* DOCUMENT SEGMENT *

In a generation, tenure and tenure-track professors will be reduced to about 10%, and more faculty will have multiyear appointments, predicts Adrianna Kezar, a professor of higher education at the University of Southern California.
Presumably there’s some precedent, somewhere, for a corporate model of the university that performs teaching and scholarship? Hamburger University? Disney University? Defense Acquisition University? Those institutions don’t teach. They train.[3]
* * *
Well, it’s sad. For me, anyhow. Corporate schools with lavish gyms, dorms, and dining facilities, where there’s no scholarship and classes are taught by an ill-paid underclass of over-qualified and precarious curriculum slingers, isn’t my idea of a place to go to hear the truth spoken. The University of Bologna was founded by students who wanted to be educated. Via (sorry) Wikipedia:
The university arose around mutual aid societies (known as universitates scholarium) of foreign students called “nations” (as they were grouped by nationality) for protection against city laws which imposed collective punishment on foreigners for the crimes and debts of their countrymen. ars dictaminis (scrivenery).[15] The lectures were given in informal schools called scholae. In time the various universitates scholarium decided to form a larger association, or Studium—thus, the university. The Studium grew to have a strong position of collective bargaining with the city, since by then it derived significant revenue through visiting foreign students, who would depart if they were not well treated. The foreign students in Bologna received greater rights, and collective punishment was ended. There was also collective bargaining with the scholars who served as professors at the university. By the initiation or threat of a student strike, the students could enforce their demands as to the content of courses and the pay professors would receive.
I don’t see any reason why a similar process couldn’t be initiated once again. Yes, there’s no tenure (tenure as we understand it today was invented in the 1940s) but I’d certainly rather take my chances with student “mutual aid societies” rather than vicious and reprehensible parasites like Macur. Both my parents were much-loved by students, despite being rigorous, so I know its possible.
The article concludes:
[Macur] said he has received about 30 inquiries from leaders at other schools who wanted to better understand his strategy.
I’ll bet. I would imagine, as corporate universities find real scholars and teachers increasingly surplus to requirements, there’ll be plenty of academics looking to do the work in a new way. Perhaps if they encounter today’s form of student mutual aid socities, a spark will be struck.
NOTES
[1] In this post, I will take as read the convulsions of the 60s and onwards. Obviously, scholarly abilities have nothing to do with ascriptive identity, and to the extent that they are made to seem so, that’s an infringement of academic freedom, not its fulfillment. Yes, the horrors of bad mentors, tenure defenses, academic politics, and so on. Everyone has their own special delusion, as Catullus says.
[2] Macur might also have considered unloading the The Medaille Sports Complex, for which Google says the college is known for. Google also says the college isn’t known for giving value for money. So we’ll see what effect Macur’s actions have on that.
[3] University Board members like training, especially training for firms and lines of business they run, and most especially training that will not cause inventive minds to create competitors for them.

* MATERIAL SUPPLIED *
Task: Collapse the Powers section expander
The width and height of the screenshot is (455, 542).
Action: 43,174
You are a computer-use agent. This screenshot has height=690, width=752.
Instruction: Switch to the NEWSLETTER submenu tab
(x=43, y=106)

---

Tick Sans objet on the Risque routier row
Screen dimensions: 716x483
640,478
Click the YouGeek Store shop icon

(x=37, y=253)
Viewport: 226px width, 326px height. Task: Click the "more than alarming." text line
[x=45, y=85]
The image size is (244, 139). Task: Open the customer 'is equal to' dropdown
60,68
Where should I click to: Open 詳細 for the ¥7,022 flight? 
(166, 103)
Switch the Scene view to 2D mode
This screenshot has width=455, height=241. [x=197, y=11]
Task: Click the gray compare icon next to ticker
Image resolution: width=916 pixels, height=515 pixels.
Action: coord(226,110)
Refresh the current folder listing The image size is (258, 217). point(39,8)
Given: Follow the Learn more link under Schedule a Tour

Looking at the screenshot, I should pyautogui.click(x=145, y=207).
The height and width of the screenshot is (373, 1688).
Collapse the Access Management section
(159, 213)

* WHAT YOU HAVE TO DO *
In the commentary on corporate universities, name each institution offered as a possible precedent for a corporate model of the university. Work from the text alone and set the records aside.

* RESULT FOR THIS EXERCISE *
Hamburger University, Disney University, Defense Acquisition University